* **Brief**
Convert every line of the material into a numbered list, dropping any blank lines and leaving the pictures out of your answer.

(Item position entries)
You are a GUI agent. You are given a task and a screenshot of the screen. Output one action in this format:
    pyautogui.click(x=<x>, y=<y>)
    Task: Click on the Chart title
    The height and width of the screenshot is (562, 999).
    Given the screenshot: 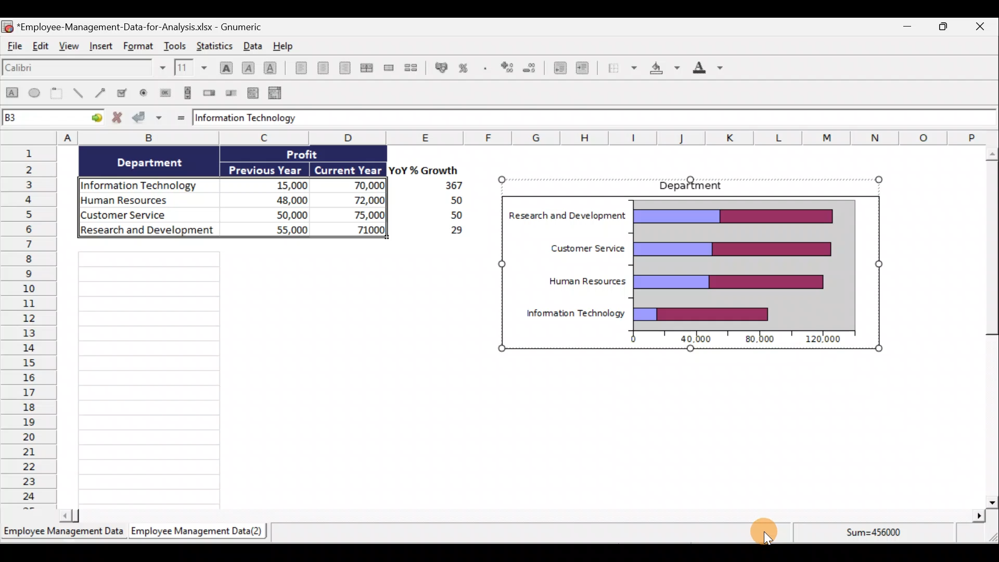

* **Written response**
1. You are a GUI agent. You are given a task and a screenshot of the screen. Output one action in this format:
2.     pyautogui.click(x=<x>, y=<y>)
3.     Task: Click on the Chart title
4.     The height and width of the screenshot is (562, 999).
5.     Given the screenshot: 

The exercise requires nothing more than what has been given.